Excelencias y perfecciones en el Festival de Porto Alegre
Ya columbrábamos que los responsables de «Zona de guerra», también de O’Neill, no podían ser menos en este «Largo viaje de vuelta a casa».
Encontramos aquí la misma perfección en todos los aspectos: ahincada comprensión del texto, imaginación y sensatez en la concepción del escenario y en la ocupación del espacio, flujo melódico de la escenas, actuación que mezcló bien granos de irrealidad con el barro de la realidad, banda sonora integrada a la historia que se presenta y, como si todo esto fuese poco, alguna razonable innovación en la trama, que realza la idea de O’Neill.
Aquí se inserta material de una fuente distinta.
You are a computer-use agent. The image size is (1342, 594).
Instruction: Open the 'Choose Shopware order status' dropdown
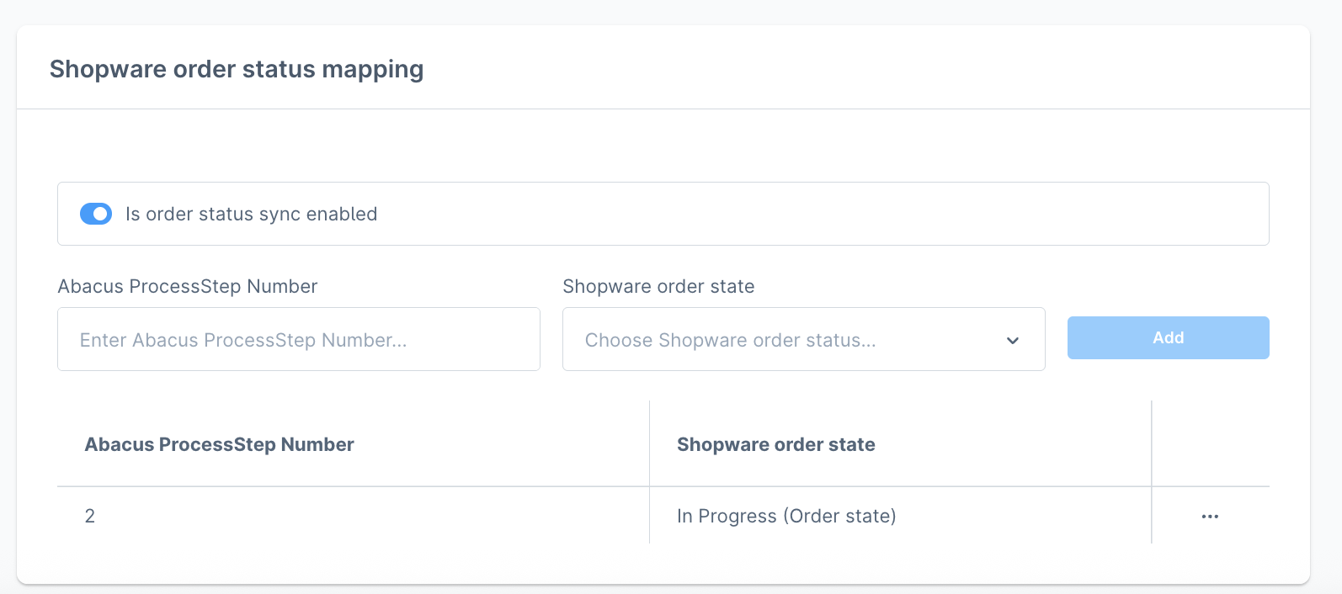point(803,339)
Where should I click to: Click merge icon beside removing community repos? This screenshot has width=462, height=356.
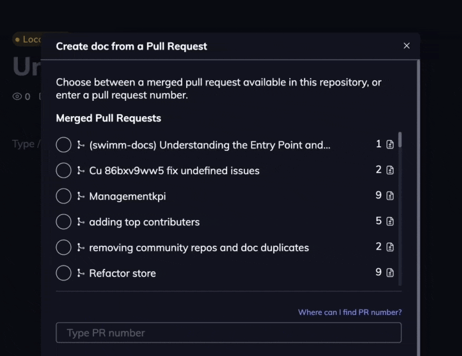click(x=81, y=247)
La pieza, una melancólica meditación sobre la nula importancia de nuestros «proyectos», «vocaciones» y «carreras», deja oír la grave y cálida voz del autor, siempre inteligente y, en última instancia, tierno y compadecido de nuestras miserias. Esto es el, al fin, el teatro: y lo es, en parte, porque, como pocas veces, aparecen trabajadores en escena y, como al trasluz pero claramente, la siniestra explotación del hombre por el hombre.
La Compañía Triptal ha sido invitada al festival O’Neill que organiza el Goodman Theatre de Chicago, de enero a marzo del 2009, por sus «contemporáneas e inventivas interpretaciones».
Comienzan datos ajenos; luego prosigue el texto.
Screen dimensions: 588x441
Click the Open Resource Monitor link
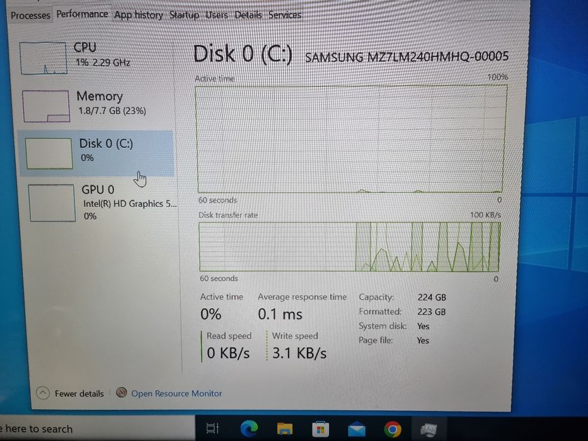176,393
«A obscena señora D» de Hilda Hilst (Jaú, Sao Paulo, 21 de abril de 1930 Campinas, 4 de febrero de 2004) y «O animal do tempo» de Valère Novarina (Chêne Bougeries, Suiza, 4 de mayo de 1947) padecen del defecto contrario a aquellas virtudes. Hilst se entusiasmó con las gárgaras de que «Nadie sabe hasta hoy qué es lo obsceno. Obscena es para mí la miseria, el hambre, la crueldad. Nuestra época es obscena». Novarina, que conocimos en el Uruguay gracias a Luis Cerminara y la Alliançe Française, se lanza a una rapsodia sobre el hombre, el animal y el tiempo, no ya en el estilo moralista solemne, sino en el estilo depredador desesperado. No somos nada.
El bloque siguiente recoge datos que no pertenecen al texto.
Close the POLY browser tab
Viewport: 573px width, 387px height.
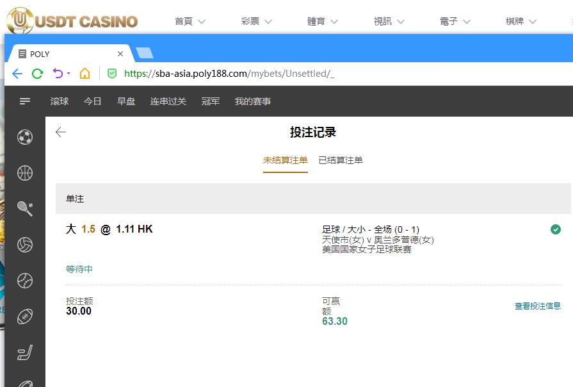(x=120, y=54)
La obscena mujer (Suzan Damasceno) es viuda, vive en el vano de una escalera, se pinta las uñas y sobre todo se masturba y se masturba y se ríe y se ríe, todo ello sin fe ni corazón. Fuera de esas acciones indiferentes, la actriz habla y habla derrumbada en un sillón y bajo una muy tupida mata de pelo. La pieza que vimos adapta una narración; pero a pesar de que el tema ha sido ampliamente discutido, no se han tenido en cuenta aquí, una vez más, las diferencias entre la narrativa y el teatro. Vimos a una actriz decir (y quizás ilustrar) un cuento o novela.
Ana Kfouri, intérprete y autora de la música de «O animal do tempo» trata de paliar las incomodidades del recitado con música que ejecuta con un acordeón piano. Despliega gran actividad física, no deja de moverse; su dicción es monótona, sin matices.
«Margaritas enlatadas», título que guarda cierta simetría con «Morangos mofados», del mismo Caio Fernando Abreu (2007, dirección de Luciano Alabarse) conmemoró, con la escenificación de tres de sus cuentos lo que habría sido el 60º aniversario del autor riograndense, muerto en 1996. Las calificadas actrices, que también dirigen, dan la original atmósfera de Abreu: alegría y desesperación, vida y spleen, independencia y solidaridad, quizás también cielo e infierno.